Data records:
Content starts
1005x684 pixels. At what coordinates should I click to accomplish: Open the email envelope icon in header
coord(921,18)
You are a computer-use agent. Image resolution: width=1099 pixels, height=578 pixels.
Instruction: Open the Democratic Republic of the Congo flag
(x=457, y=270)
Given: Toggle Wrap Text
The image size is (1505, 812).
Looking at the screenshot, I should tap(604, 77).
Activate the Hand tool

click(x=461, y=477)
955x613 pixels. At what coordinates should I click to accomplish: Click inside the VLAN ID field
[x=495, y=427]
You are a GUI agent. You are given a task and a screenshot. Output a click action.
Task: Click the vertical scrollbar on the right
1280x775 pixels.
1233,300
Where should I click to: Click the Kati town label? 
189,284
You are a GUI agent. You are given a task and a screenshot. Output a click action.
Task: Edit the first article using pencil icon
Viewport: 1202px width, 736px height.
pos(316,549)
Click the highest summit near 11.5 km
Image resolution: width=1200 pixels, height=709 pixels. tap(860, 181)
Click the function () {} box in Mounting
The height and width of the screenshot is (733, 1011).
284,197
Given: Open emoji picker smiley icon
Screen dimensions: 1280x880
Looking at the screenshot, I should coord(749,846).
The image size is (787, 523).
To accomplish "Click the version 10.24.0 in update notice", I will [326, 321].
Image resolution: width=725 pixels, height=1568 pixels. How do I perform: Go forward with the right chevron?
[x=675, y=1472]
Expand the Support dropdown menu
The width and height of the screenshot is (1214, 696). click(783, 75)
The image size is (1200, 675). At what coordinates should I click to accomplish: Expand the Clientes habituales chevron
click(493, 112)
Content ends
The answer must consist of the lines from the one with "Expand the Support dropdown menu" through the final line of the entries above, exactly as they are, and nothing else.

Expand the Support dropdown menu
The width and height of the screenshot is (1214, 696). click(783, 75)
The image size is (1200, 675). At what coordinates should I click to accomplish: Expand the Clientes habituales chevron
click(493, 112)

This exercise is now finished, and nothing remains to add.